Economists also forecast that Turkey's year-end annual inflation would be 12.99% on average – lowest at 9.8% and highest at 13.93%. In September, TurkStat said consumer prices rose 0.99% month-on-month. "The highest monthly increase was 2.15% in housing," it said, and added: "The highest monthly decrease was 0.60% in food and non-alcoholic beverages."
"In September 2019 within average prices of 418 items in the index, average prices of 42 items remained unchanged while average prices of 292 items increased and average prices of 84 items decreased," the institute said.

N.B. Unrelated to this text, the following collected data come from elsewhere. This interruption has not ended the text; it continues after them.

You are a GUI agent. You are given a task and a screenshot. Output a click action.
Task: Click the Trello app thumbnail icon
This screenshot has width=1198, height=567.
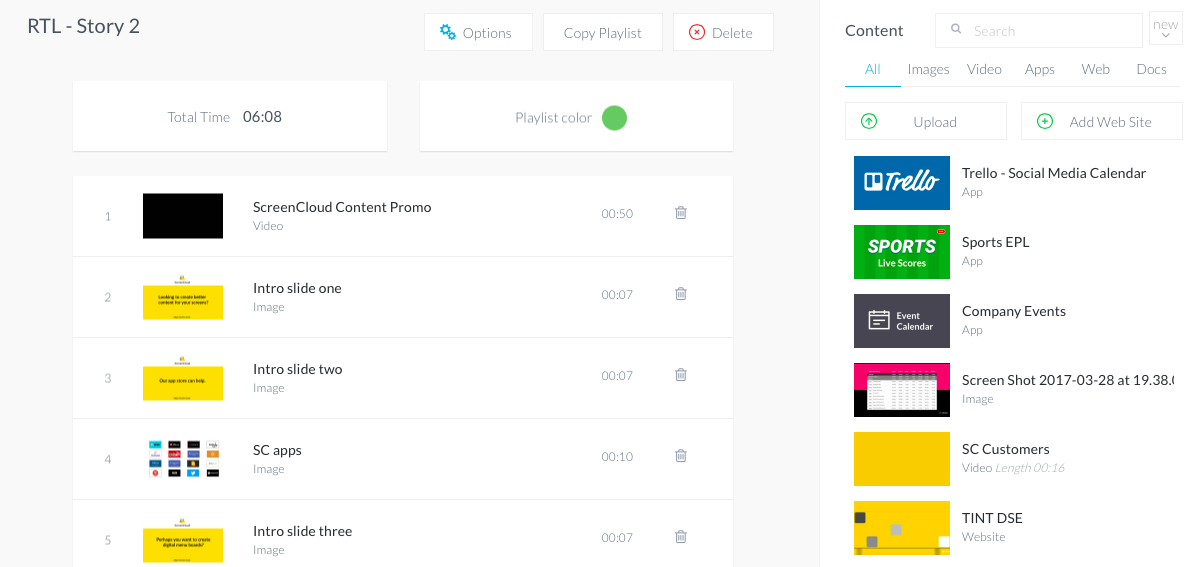tap(901, 182)
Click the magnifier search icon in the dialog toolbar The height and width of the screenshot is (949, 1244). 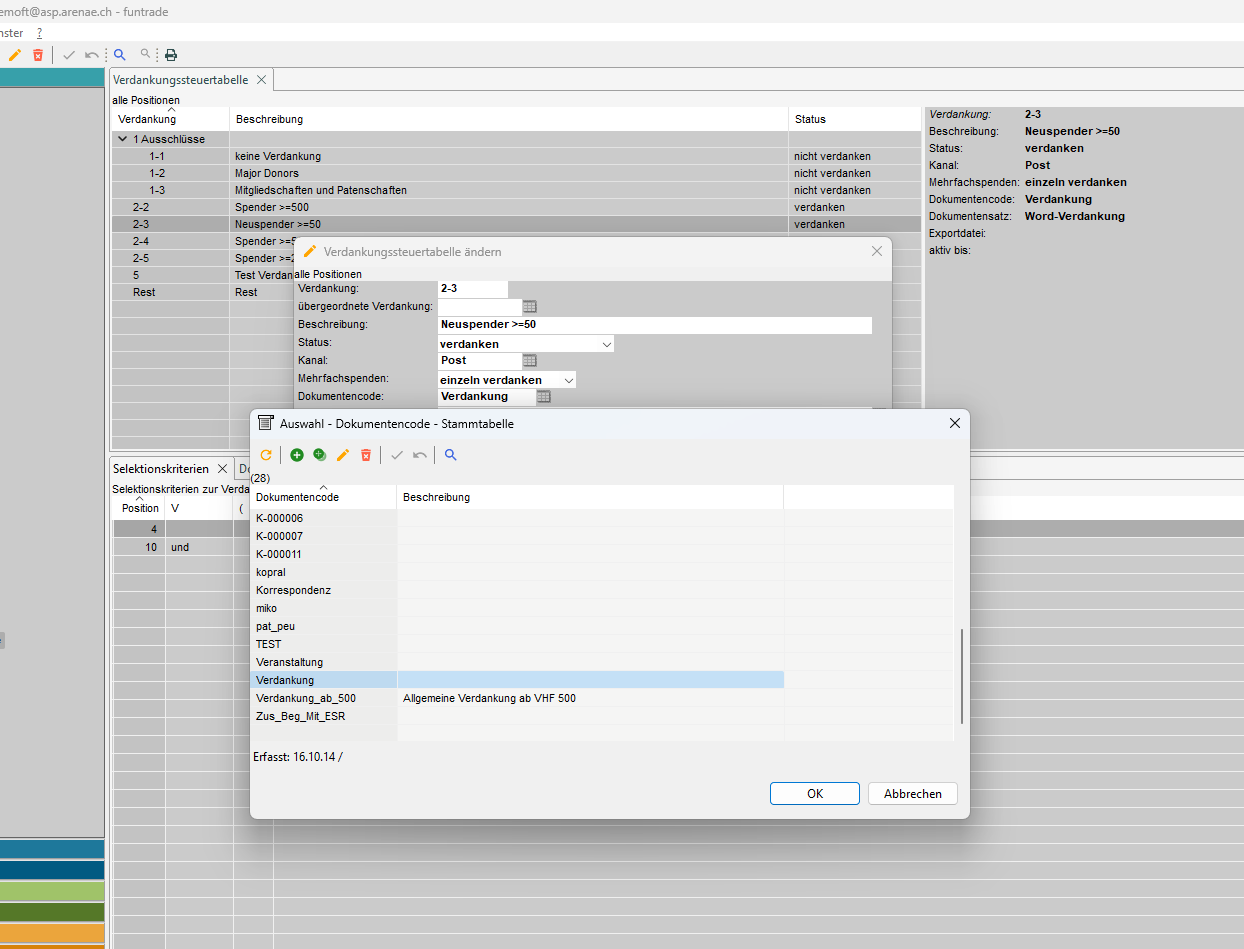pyautogui.click(x=451, y=455)
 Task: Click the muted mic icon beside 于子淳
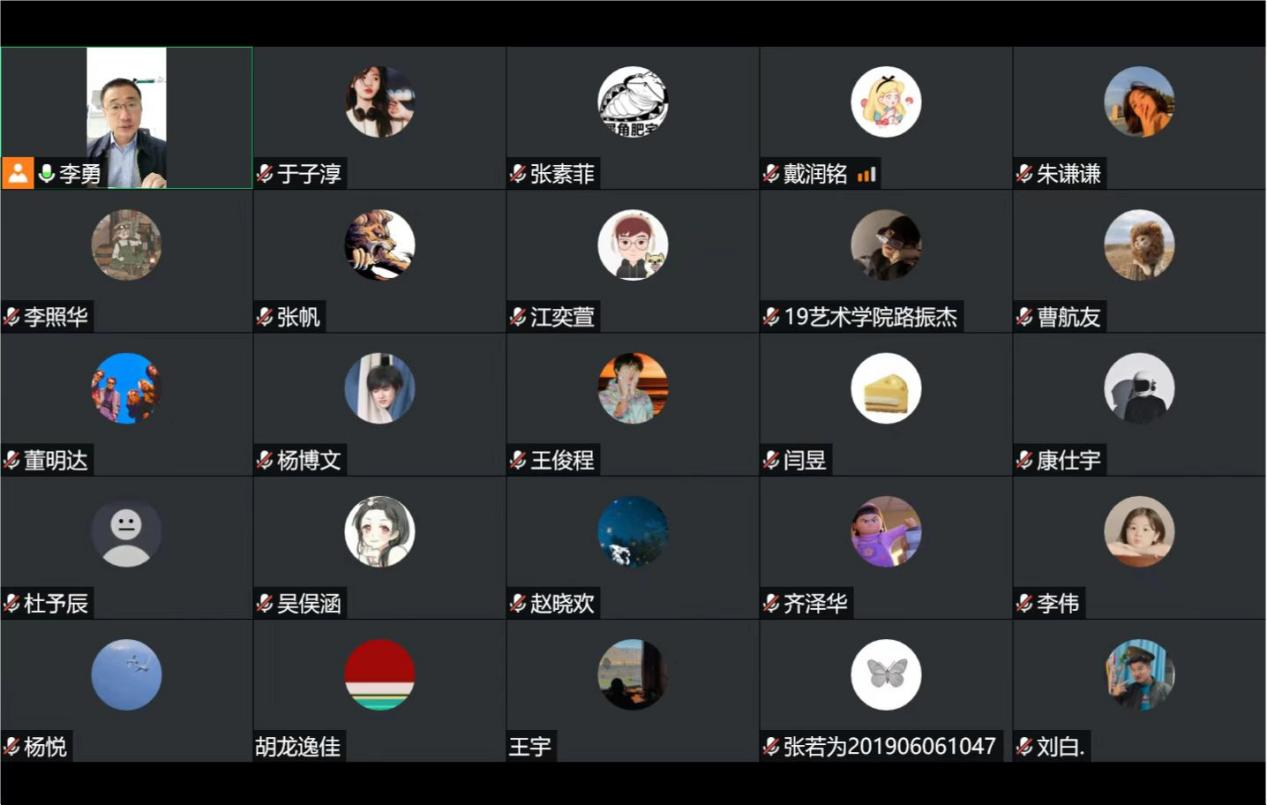[265, 174]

More rate cuts from central bank?
The sharp decline in the inflation rate in September has again raised the question for another round of rate cuts by the central bank at the next monetary policy committee meeting, scheduled to take place on Oct. 24 after the release of quarterly inflation report that will include the updated forecast. Timothy Ash, Senior Emerging Markets Sovereign Analyst at the London-based Bluebay Asset Management, said in a tweet it is hard for the Central Bank of the Republic of Turkey not to follow the downward inflation trend with further big rate cuts, referring to the 5% growth target in the New Economic Program. In its September meeting, the central bank cut the benchmark funding rate one-week repo by 3.25% to 16.50%. The 325 basis points rate cut followed another reduction in July by 425 basis points rate cut in the July meeting. Similar to the previous two decisions, policy makers may exceed the current market expectation by about half a percentage point, delivering a cut of 150 to 200 basis points this month, Bloomberg reported yesterday citing VTB Capital. "The positive inflation trend and supportive global interest-rate environment give the central bank further room to cut rates," said Akın Tüzün, an analyst at VTB Capital told Bloomberg. İş Yatırım Research Director Muammer Kömürcüoğlu also stressed his expectation for 12.5% inflation at the end of this year. "As much as the base effect has been instrumental in the downward in the inflationary data, the lowering consumer prices have provided a leeway for the central bank to reduce interest rates more," he said. In October's meeting, he added, the central bank is likely to cut rates by 100 to 150 basis points.